Так что же теперь делать с вражиной: заявление в прокуратуру, в Верховный суд с подробным описанием всех его лиходейств? Ведь Платонов – единственный чудом оставшийся свидетель… Только вот в чём парадокс и извивы истории: и Воронин-то, оказывается, – свидетель: «Как удивительно устроена жизнь. Воронин оказался единственным, кто остался, чтобы свидетельствовать о моем времени. Я искал мертвых, чтобы они свидетельствовали – если не словами, так хотя бы своим присутствием, – а тут и живой нашелся. Теперь он не столько преступник, сколько свидетель. И я это чувствую, и он чувствует. И нет между нами ненависти. Появляется – да-да! – что-то вроде солидарности. Так на необитаемом острове находишь общий язык даже с дикарем… Другое дело, что свидетельства его не очень отличаются от свидетельств мертвых. И вид у Воронина какой-то посмертный» [Там же, с. 364]…
Тогда Платонов – пусть не авиатор, пусть не граф Монте-Кристо, но Нестор Летописец бурного столетия уж наверняка, – а теперь снизим пафос – вернее, автор скромного, но детального дневника, который ведется по рекомендации лечащего врача: «Нет уже ни людей, ни событий, а слова остались – вот они. Наверное, слова исчезают последними, особенно записанные. Гейгер, возможно, и сам до конца не понимает, какая это глубокая идея – писать. Может быть, именно слова окажутся той ниточкой, за которую когда-нибудь удастся вытащить всё, что было? Не только со мной – всё, что было вообще» [Там же, с. 26].

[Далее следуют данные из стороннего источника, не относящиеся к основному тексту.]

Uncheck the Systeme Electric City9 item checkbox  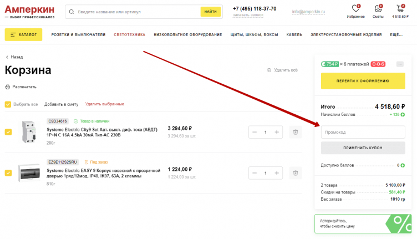point(8,132)
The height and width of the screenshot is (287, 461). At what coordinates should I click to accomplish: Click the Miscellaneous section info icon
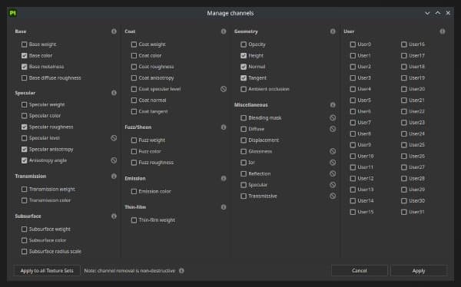(x=333, y=104)
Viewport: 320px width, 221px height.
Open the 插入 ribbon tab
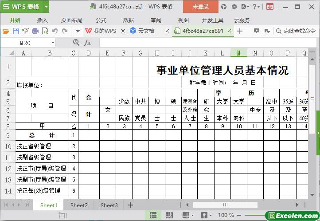(x=43, y=20)
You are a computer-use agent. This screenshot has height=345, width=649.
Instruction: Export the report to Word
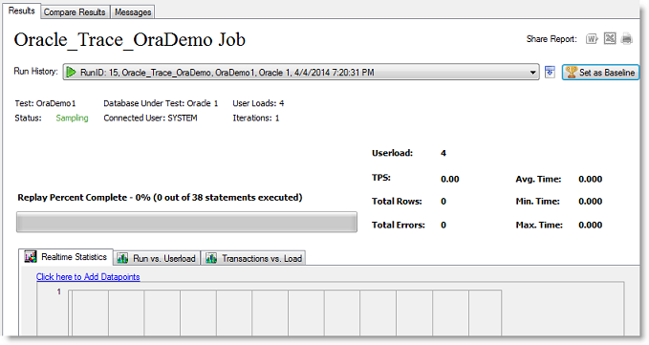coord(592,39)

Из этих слов, искренних и честных, как, похоже, считает главный герой «Авиатора», и будет складываться та живописная мозаика Отзывчивости и Добросердечия, которая безбоязненно противостоит мрачным изломанным каракулям мирового Зла.

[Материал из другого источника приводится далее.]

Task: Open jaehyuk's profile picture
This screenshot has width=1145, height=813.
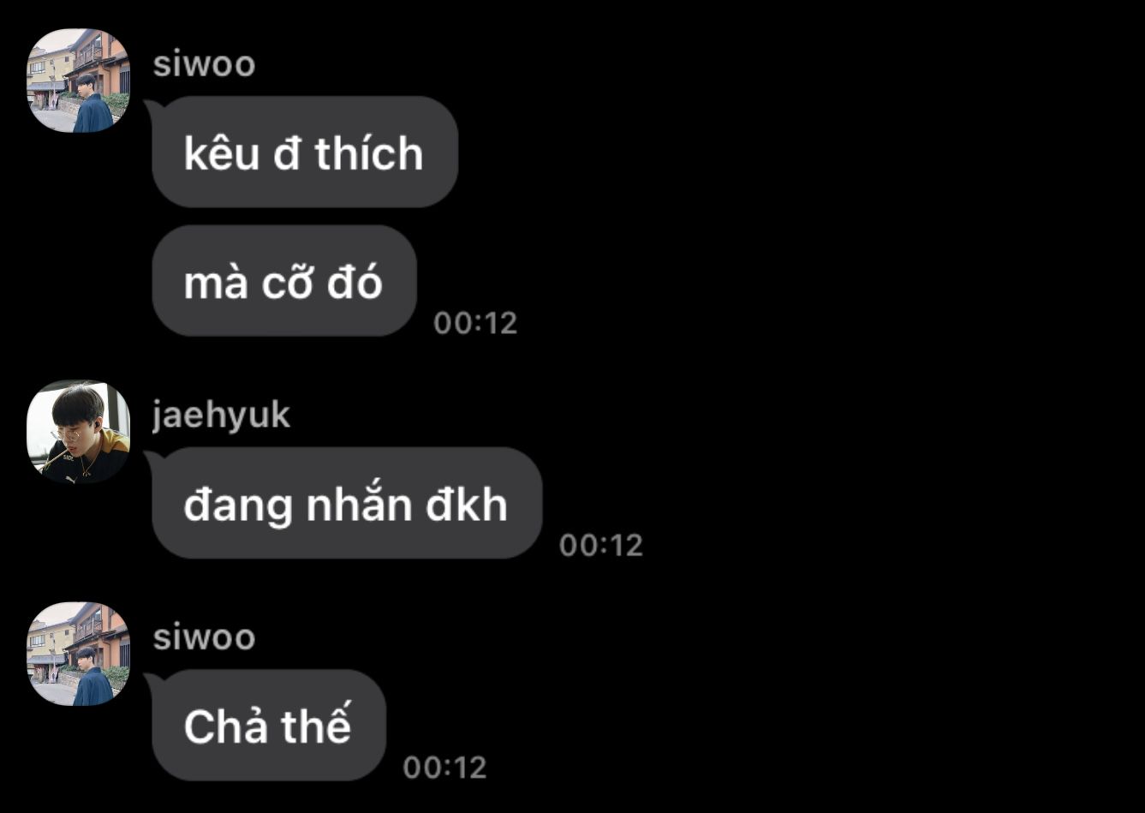Action: tap(78, 432)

Вот слова о незабываемых детских впечатлениях начала века: «Мы входим на Рождество в чей-то дом. У лестницы – чучело медведя на задних лапах, в передних лапах – поднос. – Зачем поднос? – спрашиваю. – Для визитных карточек, – отвечает отец… Рядом со мной оказывается старец в старинном мундире, с орденами под двухвостной бородой. – Это – говорят, – Терентий Осипович Добросклонов. – Иди бестрепетно, – советует мне Терентий Осипович. Я бегу от приглашения… В последней комнате меня ловит толстая кухарка, торжественно вносит меня в залу. Ставит на пол. – Иди бестрепетно, – звучит повторное указание Терентия Осиповича. Я даже не иду – взлетаю, возношусь чьим-то усилием на венский стул и читаю собравшимся стихотворение. Помнится, очень небольшое… Гром аплодисментов плюс тедди-бэр в подарок. Что же читал им тогда? Счастливый, пробираюсь сквозь толпу поклонников моего успеха, взглядом благодарю виновников моего успеха – кухарку и Терентия Осиповича, который укрепил меня словом» [Там же, с. 28].

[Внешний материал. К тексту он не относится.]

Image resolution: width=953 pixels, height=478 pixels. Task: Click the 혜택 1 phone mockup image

А это – о походе с родителями в театр: «Вот мы с отцом и матерью – я в центре, они по бокам, держат меня за руки, идем по Театральной улице от Фонтанки к Александровскому театру, прямо посередине улицы. Сами – воплощение симметрии, если угодно – гармонии. И вот идем мы, а отец говорит мне, что расстояние между домами равно высоте домов и длина улицы десятикратно превышает высоту домов. Театр нарастает, близится, страшит. Ускорение туч в небе. Да, вот что: улицу-то потом переименовали, как-то убого обозначили. Зачем?» [Там же, с. 31].
Здесь же, рядом – описание летнего дня в Полежаевском парке, в Лигове: «Июнь месяц. Там река Лиговка, небольшая совсем, но в парке широка, как озеро. У входа – экипажи, ландо в огромном количестве… На траве – скатерти, самовары, патефоны. У нас нет патефона, и я смотрю, как крутят ручку сидящие рядом. Через мгновение раздается музыка – хриплая, заикающаяся, но все же музыка. Пение. Ящик, полный маленьких, простуженных, поющих, – как же я хотел им обладать! Заботиться о нем, лелеять, ставить зимой у печи, но главное – заводить его с царственной небрежностью, как делают вещь давно привычную. Вращение ручки казалось мне простой и в то же время неочевидной причиной льющихся звуков, универсальной отмычкой к прекрасному» [Там же, с. 35 – 36].